• Input material:

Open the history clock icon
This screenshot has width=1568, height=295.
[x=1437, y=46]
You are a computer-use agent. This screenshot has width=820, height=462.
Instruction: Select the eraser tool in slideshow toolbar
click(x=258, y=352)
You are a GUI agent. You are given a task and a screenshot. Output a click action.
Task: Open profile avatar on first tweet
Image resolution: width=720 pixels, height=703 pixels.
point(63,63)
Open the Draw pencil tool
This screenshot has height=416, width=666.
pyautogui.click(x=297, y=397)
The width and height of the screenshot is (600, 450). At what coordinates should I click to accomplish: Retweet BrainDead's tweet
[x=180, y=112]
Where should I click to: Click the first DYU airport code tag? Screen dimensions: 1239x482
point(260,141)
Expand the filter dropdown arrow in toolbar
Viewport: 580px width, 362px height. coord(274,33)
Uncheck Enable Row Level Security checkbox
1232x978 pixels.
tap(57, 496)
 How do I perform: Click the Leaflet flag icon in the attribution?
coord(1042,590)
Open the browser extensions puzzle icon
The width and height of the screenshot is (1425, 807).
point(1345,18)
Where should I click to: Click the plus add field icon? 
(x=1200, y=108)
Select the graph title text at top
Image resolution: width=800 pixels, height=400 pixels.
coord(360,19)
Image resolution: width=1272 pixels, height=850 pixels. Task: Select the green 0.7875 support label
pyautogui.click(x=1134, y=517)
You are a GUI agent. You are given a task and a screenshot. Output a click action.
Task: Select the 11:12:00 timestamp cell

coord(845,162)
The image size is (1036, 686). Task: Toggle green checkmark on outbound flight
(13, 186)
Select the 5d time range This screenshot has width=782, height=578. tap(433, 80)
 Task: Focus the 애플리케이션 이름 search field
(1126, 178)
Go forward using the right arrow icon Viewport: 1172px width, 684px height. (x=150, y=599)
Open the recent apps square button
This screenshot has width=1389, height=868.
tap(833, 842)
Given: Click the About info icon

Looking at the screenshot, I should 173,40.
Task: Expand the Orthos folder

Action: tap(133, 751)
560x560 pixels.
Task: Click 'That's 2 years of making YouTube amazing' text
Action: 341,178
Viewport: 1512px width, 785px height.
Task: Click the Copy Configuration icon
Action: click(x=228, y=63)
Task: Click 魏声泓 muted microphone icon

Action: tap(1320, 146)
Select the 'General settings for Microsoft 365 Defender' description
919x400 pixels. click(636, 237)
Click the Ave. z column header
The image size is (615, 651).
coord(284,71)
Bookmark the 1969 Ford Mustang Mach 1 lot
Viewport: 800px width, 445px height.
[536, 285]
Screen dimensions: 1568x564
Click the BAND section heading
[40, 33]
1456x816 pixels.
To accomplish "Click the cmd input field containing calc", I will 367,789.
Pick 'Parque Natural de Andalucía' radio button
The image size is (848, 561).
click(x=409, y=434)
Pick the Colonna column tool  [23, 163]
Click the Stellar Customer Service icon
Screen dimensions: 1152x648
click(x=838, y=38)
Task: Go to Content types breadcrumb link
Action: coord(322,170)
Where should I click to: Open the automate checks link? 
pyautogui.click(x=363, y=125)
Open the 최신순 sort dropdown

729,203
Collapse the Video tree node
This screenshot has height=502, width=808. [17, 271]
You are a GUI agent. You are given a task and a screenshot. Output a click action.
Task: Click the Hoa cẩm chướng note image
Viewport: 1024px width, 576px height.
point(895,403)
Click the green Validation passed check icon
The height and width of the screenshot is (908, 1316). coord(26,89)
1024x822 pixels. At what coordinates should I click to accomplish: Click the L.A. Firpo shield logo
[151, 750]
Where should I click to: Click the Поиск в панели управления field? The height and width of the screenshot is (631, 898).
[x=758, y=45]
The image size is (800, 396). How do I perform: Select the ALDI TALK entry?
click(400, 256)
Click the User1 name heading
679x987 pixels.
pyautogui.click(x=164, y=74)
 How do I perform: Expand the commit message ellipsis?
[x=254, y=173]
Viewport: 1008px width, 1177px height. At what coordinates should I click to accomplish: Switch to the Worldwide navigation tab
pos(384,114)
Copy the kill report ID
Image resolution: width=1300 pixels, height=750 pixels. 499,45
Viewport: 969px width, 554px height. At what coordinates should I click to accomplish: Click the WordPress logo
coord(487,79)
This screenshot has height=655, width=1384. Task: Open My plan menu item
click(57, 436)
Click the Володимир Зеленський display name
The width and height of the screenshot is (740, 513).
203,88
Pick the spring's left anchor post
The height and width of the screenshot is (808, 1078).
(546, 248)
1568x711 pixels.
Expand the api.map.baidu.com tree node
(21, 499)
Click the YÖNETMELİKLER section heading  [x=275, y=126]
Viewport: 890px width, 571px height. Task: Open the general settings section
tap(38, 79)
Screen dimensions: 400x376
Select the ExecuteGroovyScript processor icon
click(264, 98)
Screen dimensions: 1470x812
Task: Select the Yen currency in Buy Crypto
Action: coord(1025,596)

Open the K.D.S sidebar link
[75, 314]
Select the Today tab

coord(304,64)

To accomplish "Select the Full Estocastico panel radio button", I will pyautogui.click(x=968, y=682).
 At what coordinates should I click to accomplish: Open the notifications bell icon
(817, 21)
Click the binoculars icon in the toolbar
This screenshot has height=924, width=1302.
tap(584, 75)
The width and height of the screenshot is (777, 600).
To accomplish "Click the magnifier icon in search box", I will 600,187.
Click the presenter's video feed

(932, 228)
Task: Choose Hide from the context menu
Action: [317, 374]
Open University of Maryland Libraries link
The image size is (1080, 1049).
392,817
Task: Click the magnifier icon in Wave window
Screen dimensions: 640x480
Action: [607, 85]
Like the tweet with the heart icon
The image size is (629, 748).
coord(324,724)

• Written problem: Please give every line of the material above as a JSON list of strings, one string per line, leaving out blank lines.

• Result of this task:
[
  "Open the history clock icon",
  "This screenshot has width=1568, height=295.",
  "[x=1437, y=46]",
  "You are a computer-use agent. This screenshot has width=820, height=462.",
  "Instruction: Select the eraser tool in slideshow toolbar",
  "click(x=258, y=352)",
  "You are a GUI agent. You are given a task and a screenshot. Output a click action.",
  "Task: Open profile avatar on first tweet",
  "Image resolution: width=720 pixels, height=703 pixels.",
  "point(63,63)",
  "Open the Draw pencil tool",
  "This screenshot has height=416, width=666.",
  "pyautogui.click(x=297, y=397)",
  "The width and height of the screenshot is (600, 450). At what coordinates should I click to accomplish: Retweet BrainDead's tweet",
  "[x=180, y=112]",
  "Where should I click to: Click the first DYU airport code tag? Screen dimensions: 1239x482",
  "point(260,141)",
  "Expand the filter dropdown arrow in toolbar",
  "Viewport: 580px width, 362px height. coord(274,33)",
  "Uncheck Enable Row Level Security checkbox",
  "1232x978 pixels.",
  "tap(57, 496)",
  " How do I perform: Click the Leaflet flag icon in the attribution?",
  "coord(1042,590)",
  "Open the browser extensions puzzle icon",
  "The width and height of the screenshot is (1425, 807).",
  "point(1345,18)",
  "Where should I click to: Click the plus add field icon? ",
  "(x=1200, y=108)",
  "Select the graph title text at top",
  "Image resolution: width=800 pixels, height=400 pixels.",
  "coord(360,19)",
  "Image resolution: width=1272 pixels, height=850 pixels. Task: Select the green 0.7875 support label",
  "pyautogui.click(x=1134, y=517)",
  "You are a GUI agent. You are given a task and a screenshot. Output a click action.",
  "Task: Select the 11:12:00 timestamp cell",
  "coord(845,162)",
  "The image size is (1036, 686). Task: Toggle green checkmark on outbound flight",
  "(13, 186)",
  "Select the 5d time range This screenshot has width=782, height=578. tap(433, 80)",
  " Task: Focus the 애플리케이션 이름 search field",
  "(1126, 178)",
  "Go forward using the right arrow icon Viewport: 1172px width, 684px height. (x=150, y=599)",
  "Open the recent apps square button",
  "This screenshot has width=1389, height=868.",
  "tap(833, 842)",
  "Given: Click the About info icon",
  "Looking at the screenshot, I should 173,40.",
  "Task: Expand the Orthos folder",
  "Action: tap(133, 751)",
  "560x560 pixels.",
  "Task: Click 'That's 2 years of making YouTube amazing' text",
  "Action: 341,178",
  "Viewport: 1512px width, 785px height.",
  "Task: Click the Copy Configuration icon",
  "Action: click(x=228, y=63)",
  "Task: Click 魏声泓 muted microphone icon",
  "Action: tap(1320, 146)",
  "Select the 'General settings for Microsoft 365 Defender' description",
  "919x400 pixels. click(636, 237)",
  "Click the Ave. z column header",
  "The image size is (615, 651).",
  "coord(284,71)",
  "Bookmark the 1969 Ford Mustang Mach 1 lot",
  "Viewport: 800px width, 445px height.",
  "[536, 285]",
  "Screen dimensions: 1568x564",
  "Click the BAND section heading",
  "[40, 33]",
  "1456x816 pixels.",
  "To accomplish \"Click the cmd input field containing calc\", I will 367,789.",
  "Pick 'Parque Natural de Andalucía' radio button",
  "The image size is (848, 561).",
  "click(x=409, y=434)",
  "Pick the Colonna column tool  [23, 163]",
  "Click the Stellar Customer Service icon",
  "Screen dimensions: 1152x648",
  "click(x=838, y=38)",
  "Task: Go to Content types breadcrumb link",
  "Action: coord(322,170)",
  "Where should I click to: Open the automate checks link? ",
  "pyautogui.click(x=363, y=125)",
  "Open the 최신순 sort dropdown",
  "729,203",
  "Collapse the Video tree node",
  "This screenshot has height=502, width=808. [17, 271]",
  "You are a GUI agent. You are given a task and a screenshot. Output a click action.",
  "Task: Click the Hoa cẩm chướng note image",
  "Viewport: 1024px width, 576px height.",
  "point(895,403)",
  "Click the green Validation passed check icon",
  "The height and width of the screenshot is (908, 1316). coord(26,89)",
  "1024x822 pixels. At what coordinates should I click to accomplish: Click the L.A. Firpo shield logo",
  "[151, 750]",
  "Where should I click to: Click the Поиск в панели управления field? The height and width of the screenshot is (631, 898).",
  "[x=758, y=45]",
  "The image size is (800, 396). How do I perform: Select the ALDI TALK entry?",
  "click(400, 256)",
  "Click the User1 name heading",
  "679x987 pixels.",
  "pyautogui.click(x=164, y=74)",
  " How do I perform: Expand the commit message ellipsis?",
  "[x=254, y=173]",
  "Viewport: 1008px width, 1177px height. At what coordinates should I click to accomplish: Switch to the Worldwide navigation tab",
  "pos(384,114)",
  "Copy the kill report ID",
  "Image resolution: width=1300 pixels, height=750 pixels. 499,45",
  "Viewport: 969px width, 554px height. At what coordinates should I click to accomplish: Click the WordPress logo",
  "coord(487,79)",
  "This screenshot has height=655, width=1384. Task: Open My plan menu item",
  "click(57, 436)",
  "Click the Володимир Зеленський display name",
  "The width and height of the screenshot is (740, 513).",
  "203,88",
  "Pick the spring's left anchor post",
  "The height and width of the screenshot is (808, 1078).",
  "(546, 248)",
  "1568x711 pixels.",
  "Expand the api.map.baidu.com tree node",
  "(21, 499)",
  "Click the YÖNETMELİKLER section heading  [x=275, y=126]",
  "Viewport: 890px width, 571px height. Task: Open the general settings section",
  "tap(38, 79)",
  "Screen dimensions: 400x376",
  "Select the ExecuteGroovyScript processor icon",
  "click(264, 98)",
  "Screen dimensions: 1470x812",
  "Task: Select the Yen currency in Buy Crypto",
  "Action: coord(1025,596)",
  "Open the K.D.S sidebar link",
  "[75, 314]",
  "Select the Today tab",
  "coord(304,64)",
  "To accomplish \"Select the Full Estocastico panel radio button\", I will pyautogui.click(x=968, y=682).",
  " At what coordinates should I click to accomplish: Open the notifications bell icon",
  "(817, 21)",
  "Click the binoculars icon in the toolbar",
  "This screenshot has height=924, width=1302.",
  "tap(584, 75)",
  "The width and height of the screenshot is (777, 600).",
  "To accomplish \"Click the magnifier icon in search box\", I will 600,187.",
  "Click the presenter's video feed",
  "(932, 228)",
  "Task: Choose Hide from the context menu",
  "Action: [317, 374]",
  "Open University of Maryland Libraries link",
  "The image size is (1080, 1049).",
  "392,817",
  "Task: Click the magnifier icon in Wave window",
  "Screen dimensions: 640x480",
  "Action: [607, 85]",
  "Like the tweet with the heart icon",
  "The image size is (629, 748).",
  "coord(324,724)"
]